Kindness seems to be a much talked about, but little used commodity in our society today. We have become so hurried and so busy that we seem to have decided that perhaps kindness would somehow slow us down or take up too much of our time. I miss the days when I knew all my neighbors, if not by name then at least by sight, when I greeted or was greeted by strangers I passed on the street, when I could count on being greeted by a friendly clerk at the market and when I would not even have to think to give a smile in return. Some days it is still a shock to my system, a sort of spiritual slap in the face if you will, to be treated rudely or worse yet, indifferently: as though my very existence is of no consequence. It is at times like this that I am reminded of the words of Ralph Waldo Emerson, who said, “Life is not so short but there is always time enough for courtesy.
A popular bumper sticker in recent years tells us to “practice random acts of kindness,” as if kindness is an occasional act to which we should give no forethought.
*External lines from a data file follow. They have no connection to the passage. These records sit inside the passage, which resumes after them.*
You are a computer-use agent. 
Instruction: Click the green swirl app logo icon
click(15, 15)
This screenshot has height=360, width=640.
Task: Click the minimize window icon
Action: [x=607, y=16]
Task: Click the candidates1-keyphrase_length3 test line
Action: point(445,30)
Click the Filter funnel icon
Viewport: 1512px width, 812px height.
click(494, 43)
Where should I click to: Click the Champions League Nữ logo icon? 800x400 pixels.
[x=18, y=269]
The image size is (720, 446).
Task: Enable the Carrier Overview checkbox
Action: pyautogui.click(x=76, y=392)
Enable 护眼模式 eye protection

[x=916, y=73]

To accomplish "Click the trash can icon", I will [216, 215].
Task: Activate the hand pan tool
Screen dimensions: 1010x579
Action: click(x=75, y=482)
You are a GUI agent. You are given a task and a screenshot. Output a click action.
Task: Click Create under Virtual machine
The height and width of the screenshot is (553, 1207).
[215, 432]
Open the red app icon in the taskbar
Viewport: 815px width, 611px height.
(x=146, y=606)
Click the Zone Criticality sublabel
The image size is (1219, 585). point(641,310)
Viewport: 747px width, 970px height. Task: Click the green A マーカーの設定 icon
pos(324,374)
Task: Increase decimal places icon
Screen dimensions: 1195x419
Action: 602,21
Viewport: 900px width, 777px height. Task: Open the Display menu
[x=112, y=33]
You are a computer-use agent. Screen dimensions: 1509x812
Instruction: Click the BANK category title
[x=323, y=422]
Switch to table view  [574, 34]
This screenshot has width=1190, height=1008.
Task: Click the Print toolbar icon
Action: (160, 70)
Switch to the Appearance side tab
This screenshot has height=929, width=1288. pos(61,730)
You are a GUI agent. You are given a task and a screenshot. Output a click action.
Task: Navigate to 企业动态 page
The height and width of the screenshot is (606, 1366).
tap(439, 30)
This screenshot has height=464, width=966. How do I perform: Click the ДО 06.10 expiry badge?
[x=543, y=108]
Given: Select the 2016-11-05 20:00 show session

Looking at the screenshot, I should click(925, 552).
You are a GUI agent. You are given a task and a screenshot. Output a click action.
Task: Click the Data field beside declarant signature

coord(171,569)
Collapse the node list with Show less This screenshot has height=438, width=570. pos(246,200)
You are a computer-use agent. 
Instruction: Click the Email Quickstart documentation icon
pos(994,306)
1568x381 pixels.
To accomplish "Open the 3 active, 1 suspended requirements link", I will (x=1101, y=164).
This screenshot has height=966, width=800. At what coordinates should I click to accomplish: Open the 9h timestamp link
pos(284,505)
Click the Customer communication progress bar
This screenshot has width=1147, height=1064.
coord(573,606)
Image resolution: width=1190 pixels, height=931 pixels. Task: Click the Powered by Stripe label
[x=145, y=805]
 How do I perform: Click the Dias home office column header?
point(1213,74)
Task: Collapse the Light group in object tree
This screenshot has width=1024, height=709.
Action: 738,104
I’ve always thought this phrase makes kindness sound like some vile, terrorist act, at which we would not want to be caught or convicted of in a court of law. If you were to stand trial today, could you be convicted of kindness?
What is it to be kind? Is it enough to simply overlook another’s rudeness? Sometimes that may be all we can do, but I believe that kindness is much like any other gift of our Heavenly Father. We must work at kindness, just as we work at prayer or scripture study or taking our vitamins. We must practice kindness until it becomes a habit and then, following that, until it becomes a part of our nature.
I am, by nature, a shy person. New social situations and meeting new people face-to-face have never been easy for me. My reticence to speak up and join in has been taken by many as haughtiness or even rudeness, which adds only more difficulty to the task of overcoming the shyness. Since I don’t want to be shy—and even more I don’t want to be thought of as rude or unfriendly—I made a goal for myself of finding a way to overcome my fears. I decided that each Sunday I would sit by a different sister in Relief Society and introduce myself to her. It was partially easy; I knew almost no sisters in my ward, being new; but after a short while I realized that perhaps there were more sisters like me, hesitant to jump in and join the group, so I decided that each week I would seek out a sister new to our ward, sit by her and help her to feel welcome and at home, two things I was seeking for my own self. In some respects it has proved easier than I thought. As soon I as I began befriending new sisters, Heavenly Father began sending a steady stream of new sisters to our ward for me to befriend. So many, in fact, I seem to be unable to keep up. And after I began to be more comfortable with the sisters at church, I found that my newly forming habit of practicing kindness began growing on me. I find myself more easily reaching out to my neighbors, getting more involved in my community and not even waiting for the clerk at the store to smile. In case she is in short supply, I make sure to give her one of my own.
I begin to find myself giving conscious thought to those I already know, wondering what I might do that day or that week to make someone’s day brighter or life easier. “For what do we live if it is not to make life less difficult for each other.” (George Elliot)
With this desire to spread kindness I have realized that I must spread it first to my own family and encourage them to spread it to the world. And with this realization, I have come to learn that kindness cannot be taught as we would teach math or cooking, but instead can only be taught through example. As I share kindness with my children they in turn will be able to share that kindness with others, for kindness is produced by kindnessIn this crazy world where we allow ourselves to be too often consumed with busy-ness, I pray that we may reach out and share our kindness with those around us, that we may let others know that they are not alone and that they are important in the sight of the Lord because they are important in our sight.